§ Work to do:
Copy out the following lines unchanged, from the first to the last.

§ Information shown:
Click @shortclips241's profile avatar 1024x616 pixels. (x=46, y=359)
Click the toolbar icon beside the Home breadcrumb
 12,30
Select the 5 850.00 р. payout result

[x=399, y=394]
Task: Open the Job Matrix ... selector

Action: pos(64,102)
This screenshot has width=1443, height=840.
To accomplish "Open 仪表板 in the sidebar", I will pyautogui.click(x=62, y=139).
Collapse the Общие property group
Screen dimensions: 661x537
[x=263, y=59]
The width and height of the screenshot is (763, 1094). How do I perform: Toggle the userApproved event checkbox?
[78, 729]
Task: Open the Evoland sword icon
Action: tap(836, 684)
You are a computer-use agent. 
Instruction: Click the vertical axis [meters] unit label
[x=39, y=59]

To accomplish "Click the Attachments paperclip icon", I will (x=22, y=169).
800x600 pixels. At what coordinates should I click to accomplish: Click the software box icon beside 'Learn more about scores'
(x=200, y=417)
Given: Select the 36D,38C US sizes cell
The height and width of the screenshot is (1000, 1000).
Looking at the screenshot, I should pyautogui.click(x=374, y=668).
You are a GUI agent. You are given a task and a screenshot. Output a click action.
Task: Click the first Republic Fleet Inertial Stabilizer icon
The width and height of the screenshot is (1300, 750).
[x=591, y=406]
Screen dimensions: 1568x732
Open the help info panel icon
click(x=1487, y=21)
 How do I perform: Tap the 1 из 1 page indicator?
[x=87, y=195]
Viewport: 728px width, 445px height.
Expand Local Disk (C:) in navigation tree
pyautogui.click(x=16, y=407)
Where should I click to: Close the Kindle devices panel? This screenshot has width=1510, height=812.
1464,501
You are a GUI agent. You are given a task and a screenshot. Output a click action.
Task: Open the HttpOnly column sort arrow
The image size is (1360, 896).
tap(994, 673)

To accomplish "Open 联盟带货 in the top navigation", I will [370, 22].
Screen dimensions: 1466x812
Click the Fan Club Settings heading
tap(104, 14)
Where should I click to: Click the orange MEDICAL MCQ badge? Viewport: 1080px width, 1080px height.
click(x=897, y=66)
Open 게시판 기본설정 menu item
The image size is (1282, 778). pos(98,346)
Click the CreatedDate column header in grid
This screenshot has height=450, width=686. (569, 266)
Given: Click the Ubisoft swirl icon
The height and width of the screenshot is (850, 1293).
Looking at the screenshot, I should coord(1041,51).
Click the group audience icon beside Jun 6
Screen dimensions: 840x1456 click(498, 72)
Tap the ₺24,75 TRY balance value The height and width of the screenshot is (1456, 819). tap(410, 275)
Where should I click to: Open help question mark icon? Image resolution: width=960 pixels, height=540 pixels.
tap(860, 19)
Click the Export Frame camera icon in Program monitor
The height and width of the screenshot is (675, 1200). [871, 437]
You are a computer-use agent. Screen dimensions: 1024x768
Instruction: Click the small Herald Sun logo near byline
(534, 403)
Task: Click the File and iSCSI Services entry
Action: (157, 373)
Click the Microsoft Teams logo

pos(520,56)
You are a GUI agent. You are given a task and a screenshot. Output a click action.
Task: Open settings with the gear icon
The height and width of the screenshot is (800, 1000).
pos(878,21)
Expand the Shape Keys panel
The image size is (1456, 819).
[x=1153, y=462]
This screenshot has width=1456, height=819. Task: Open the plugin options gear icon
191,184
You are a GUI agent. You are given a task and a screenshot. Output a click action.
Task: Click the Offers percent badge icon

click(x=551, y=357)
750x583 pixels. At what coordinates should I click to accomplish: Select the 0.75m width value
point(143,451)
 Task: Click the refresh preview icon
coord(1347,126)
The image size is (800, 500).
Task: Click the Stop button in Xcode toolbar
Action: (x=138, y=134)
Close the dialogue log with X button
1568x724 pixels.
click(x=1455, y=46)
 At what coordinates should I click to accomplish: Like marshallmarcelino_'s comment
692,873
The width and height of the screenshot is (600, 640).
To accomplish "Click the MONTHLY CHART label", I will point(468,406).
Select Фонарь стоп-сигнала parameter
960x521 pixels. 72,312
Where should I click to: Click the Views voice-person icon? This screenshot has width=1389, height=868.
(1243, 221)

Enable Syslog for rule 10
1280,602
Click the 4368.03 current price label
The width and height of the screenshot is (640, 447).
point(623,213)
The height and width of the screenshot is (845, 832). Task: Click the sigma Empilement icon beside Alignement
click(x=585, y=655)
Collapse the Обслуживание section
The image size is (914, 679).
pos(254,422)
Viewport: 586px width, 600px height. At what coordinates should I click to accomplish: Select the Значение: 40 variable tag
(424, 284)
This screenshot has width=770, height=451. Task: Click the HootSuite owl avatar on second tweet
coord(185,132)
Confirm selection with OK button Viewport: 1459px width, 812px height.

§ Written answer:
Click @shortclips241's profile avatar 1024x616 pixels. (x=46, y=359)
Click the toolbar icon beside the Home breadcrumb
 12,30
Select the 5 850.00 р. payout result

[x=399, y=394]
Task: Open the Job Matrix ... selector

Action: pos(64,102)
This screenshot has width=1443, height=840.
To accomplish "Open 仪表板 in the sidebar", I will pyautogui.click(x=62, y=139).
Collapse the Общие property group
Screen dimensions: 661x537
[x=263, y=59]
The width and height of the screenshot is (763, 1094). How do I perform: Toggle the userApproved event checkbox?
[78, 729]
Task: Open the Evoland sword icon
Action: tap(836, 684)
You are a computer-use agent. 
Instruction: Click the vertical axis [meters] unit label
[x=39, y=59]

To accomplish "Click the Attachments paperclip icon", I will (x=22, y=169).
800x600 pixels. At what coordinates should I click to accomplish: Click the software box icon beside 'Learn more about scores'
(x=200, y=417)
Given: Select the 36D,38C US sizes cell
The height and width of the screenshot is (1000, 1000).
Looking at the screenshot, I should pyautogui.click(x=374, y=668).
You are a GUI agent. You are given a task and a screenshot. Output a click action.
Task: Click the first Republic Fleet Inertial Stabilizer icon
The width and height of the screenshot is (1300, 750).
[x=591, y=406]
Screen dimensions: 1568x732
Open the help info panel icon
click(x=1487, y=21)
 How do I perform: Tap the 1 из 1 page indicator?
[x=87, y=195]
Viewport: 728px width, 445px height.
Expand Local Disk (C:) in navigation tree
pyautogui.click(x=16, y=407)
Where should I click to: Close the Kindle devices panel? This screenshot has width=1510, height=812.
1464,501
You are a GUI agent. You are given a task and a screenshot. Output a click action.
Task: Open the HttpOnly column sort arrow
The image size is (1360, 896).
tap(994, 673)

To accomplish "Open 联盟带货 in the top navigation", I will [370, 22].
Screen dimensions: 1466x812
Click the Fan Club Settings heading
tap(104, 14)
Where should I click to: Click the orange MEDICAL MCQ badge? Viewport: 1080px width, 1080px height.
click(x=897, y=66)
Open 게시판 기본설정 menu item
The image size is (1282, 778). pos(98,346)
Click the CreatedDate column header in grid
This screenshot has height=450, width=686. (569, 266)
Given: Click the Ubisoft swirl icon
The height and width of the screenshot is (850, 1293).
Looking at the screenshot, I should coord(1041,51).
Click the group audience icon beside Jun 6
Screen dimensions: 840x1456 click(498, 72)
Tap the ₺24,75 TRY balance value The height and width of the screenshot is (1456, 819). tap(410, 275)
Where should I click to: Open help question mark icon? Image resolution: width=960 pixels, height=540 pixels.
tap(860, 19)
Click the Export Frame camera icon in Program monitor
The height and width of the screenshot is (675, 1200). [871, 437]
You are a computer-use agent. Screen dimensions: 1024x768
Instruction: Click the small Herald Sun logo near byline
(534, 403)
Task: Click the File and iSCSI Services entry
Action: (157, 373)
Click the Microsoft Teams logo

pos(520,56)
You are a GUI agent. You are given a task and a screenshot. Output a click action.
Task: Open settings with the gear icon
The height and width of the screenshot is (800, 1000).
pos(878,21)
Expand the Shape Keys panel
The image size is (1456, 819).
[x=1153, y=462]
This screenshot has width=1456, height=819. Task: Open the plugin options gear icon
191,184
You are a GUI agent. You are given a task and a screenshot. Output a click action.
Task: Click the Offers percent badge icon

click(x=551, y=357)
750x583 pixels. At what coordinates should I click to accomplish: Select the 0.75m width value
point(143,451)
 Task: Click the refresh preview icon
coord(1347,126)
The image size is (800, 500).
Task: Click the Stop button in Xcode toolbar
Action: (x=138, y=134)
Close the dialogue log with X button
1568x724 pixels.
click(x=1455, y=46)
 At what coordinates should I click to accomplish: Like marshallmarcelino_'s comment
692,873
The width and height of the screenshot is (600, 640).
To accomplish "Click the MONTHLY CHART label", I will point(468,406).
Select Фонарь стоп-сигнала parameter
960x521 pixels. 72,312
Where should I click to: Click the Views voice-person icon? This screenshot has width=1389, height=868.
(1243, 221)

Enable Syslog for rule 10
1280,602
Click the 4368.03 current price label
The width and height of the screenshot is (640, 447).
point(623,213)
The height and width of the screenshot is (845, 832). Task: Click the sigma Empilement icon beside Alignement
click(x=585, y=655)
Collapse the Обслуживание section
The image size is (914, 679).
pos(254,422)
Viewport: 586px width, 600px height. At what coordinates should I click to accomplish: Select the Значение: 40 variable tag
(424, 284)
This screenshot has width=770, height=451. Task: Click the HootSuite owl avatar on second tweet
coord(185,132)
Confirm selection with OK button Viewport: 1459px width, 812px height.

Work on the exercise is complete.